Man verewigt sich als Künstler auf seinen Bildern, weil man sie erarbeitet und einen nicht unerheblichen Teil seiner Zeit in die Erstellung gesteckt hat. Die Unterschrift symbolisiert die Verbindung des Schöpfers mit dem Werk. Ohne Unterschrift wird der Mensch hinter den Bildern vergessen. Bilder ohne Signatur haben nicht selten etwas von anonymer Massenware.

Oder salopp gesagt: Ihr habt etwas geschaffen. Seid stolz darauf und haut euren Namen drauf, damit die Welt sieht, dass ihr das wart!

Meine persönliche Signier-Routine sieht zum Beispiel so aus: Ich unterschreibe meine Bilder vorne, meist in der rechten unteren Ecke. Wenn der Name drauf steht, ist das Bild fertig. So kann ich auch mental mit dem Fertigungsprozess abschließen. Dann drehe ich das Bild um und halte unten links den Titel und den Monat und das Jahr der Fertigstellung fest und unterschreibe nochmal.

Haltet auch das Datum fest!

Selbst wenn ihr eure Bilder nur mit einem Zeichen oder Kürzel signiert, solltet ihr irgendwo das Datum festhalten. Und sei es nur die Jahreszahl. Denn irgendwann zieht ihr das Bild aus einem Ordner, einer Mappe oder eurem Skizzenbuch hervor und dann rödelt das Gehirn ein paar Erinnerungen aus seinen Untiefen hervor. Wenn ihr das Bild dann durch das Datum zuordnen könnt, habt ihr kleine Erinnerungsschätze in eurer Hand.

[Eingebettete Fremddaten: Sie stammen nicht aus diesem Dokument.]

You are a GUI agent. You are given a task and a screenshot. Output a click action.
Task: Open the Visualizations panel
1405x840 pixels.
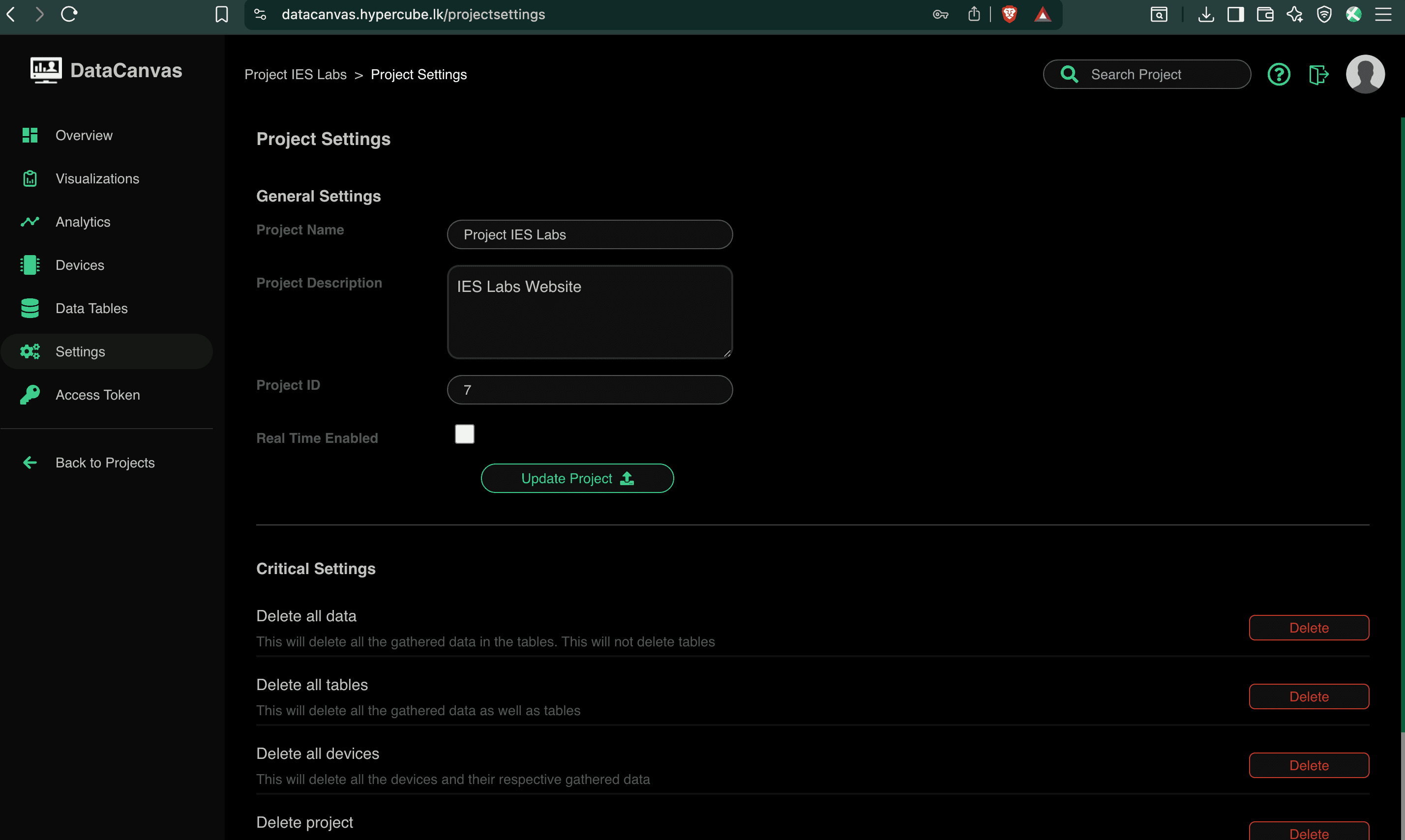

Sammelt eure Bilder und pflegt sie als Erinnerungsschätze genau so gut wie eure Kinderfotos!

Was auch schön ist an alten Bildersammlungen: Sie erden einen. Als Kunstschaffender leidet man immer wieder an Selbstzweifeln oder KreaTiefs und man neigt nicht selten dazu, sich mit anderen Künstlern aggressiv zu vergleichen. Da gerät man oft in negative Gedankenspiralen und zweifelt komplett am eigenen Können. Dann sollte man sich bewusst alte Bilder ansehen und sich vor Augen führen, welchen Weg man hinter sich hat und wie weit man gekommen ist.

Es ist auch immer wieder schön zu sehen, welche Motive man früher gezeichnet hat und was einen damals inspiriert hat.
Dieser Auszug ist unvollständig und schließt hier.